Morgan Stanley (NYSE:MS) announced that it plans to cut its stock-trading staff by 5%, as part of its year-end exercise to reduce surplus workers. On Friday, Morgan Stanley stock fell 3.37%, which ended at $31.29, and has fallen 5.63% since the start of December. The market's reaction to the job cuts has been unfavorable, because profitability levels have not changed much since the job cut spree started. After the market closed yesterday, the stock fell a further by 1.02% in after-market trading.
The decision may help reduce salary expenses but has also affected morale. Morgan Stanley’s equity-trading department was able to boost revenue by 19% to $6.31 billion for the first nine months this year, the biggest gain by any major global bank. During the last three months, the stock has declined 4.93%, compared to the S&P500, which rose 2.6% during the same time period.
Morgan Stanley says the decision was taken to improve performance. This decision is not linked with the bank’s decision to cut 25% of its bond-trading staff in November.
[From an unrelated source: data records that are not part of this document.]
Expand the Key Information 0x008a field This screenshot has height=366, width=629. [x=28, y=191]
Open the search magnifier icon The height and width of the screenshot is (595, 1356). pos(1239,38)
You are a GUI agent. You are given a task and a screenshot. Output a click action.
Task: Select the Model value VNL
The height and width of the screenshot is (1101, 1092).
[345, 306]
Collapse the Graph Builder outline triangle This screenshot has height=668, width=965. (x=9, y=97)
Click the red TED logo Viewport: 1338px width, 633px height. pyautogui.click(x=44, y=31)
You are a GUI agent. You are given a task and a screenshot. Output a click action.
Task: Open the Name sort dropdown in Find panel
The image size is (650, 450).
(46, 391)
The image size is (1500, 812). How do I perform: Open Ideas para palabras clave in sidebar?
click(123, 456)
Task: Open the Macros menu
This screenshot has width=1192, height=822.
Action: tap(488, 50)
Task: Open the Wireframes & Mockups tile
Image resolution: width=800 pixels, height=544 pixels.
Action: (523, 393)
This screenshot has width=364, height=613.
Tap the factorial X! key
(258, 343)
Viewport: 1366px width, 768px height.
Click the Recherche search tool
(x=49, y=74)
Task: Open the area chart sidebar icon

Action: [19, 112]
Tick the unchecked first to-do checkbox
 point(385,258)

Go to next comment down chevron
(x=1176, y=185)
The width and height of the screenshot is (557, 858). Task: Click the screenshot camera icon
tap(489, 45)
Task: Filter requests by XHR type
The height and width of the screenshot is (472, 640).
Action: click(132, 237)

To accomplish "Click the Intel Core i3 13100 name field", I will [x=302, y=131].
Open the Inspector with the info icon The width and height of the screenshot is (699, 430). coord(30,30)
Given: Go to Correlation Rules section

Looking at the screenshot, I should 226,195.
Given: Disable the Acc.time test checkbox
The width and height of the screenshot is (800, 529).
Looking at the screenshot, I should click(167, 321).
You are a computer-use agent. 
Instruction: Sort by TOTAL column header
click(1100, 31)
Morgan Stanley rival Goldman Sachs (NYSE:GS) is also expected to cut the same percent of employees at the start of next year. But at the start of November, Goldman took major steps to revamp its training program for its new hires.
Executives at both banks are looking for ways to trim costs in any way possible. Steps taken by the banks to cut costs include contracting the retail business, and improving efficiency by developing better software.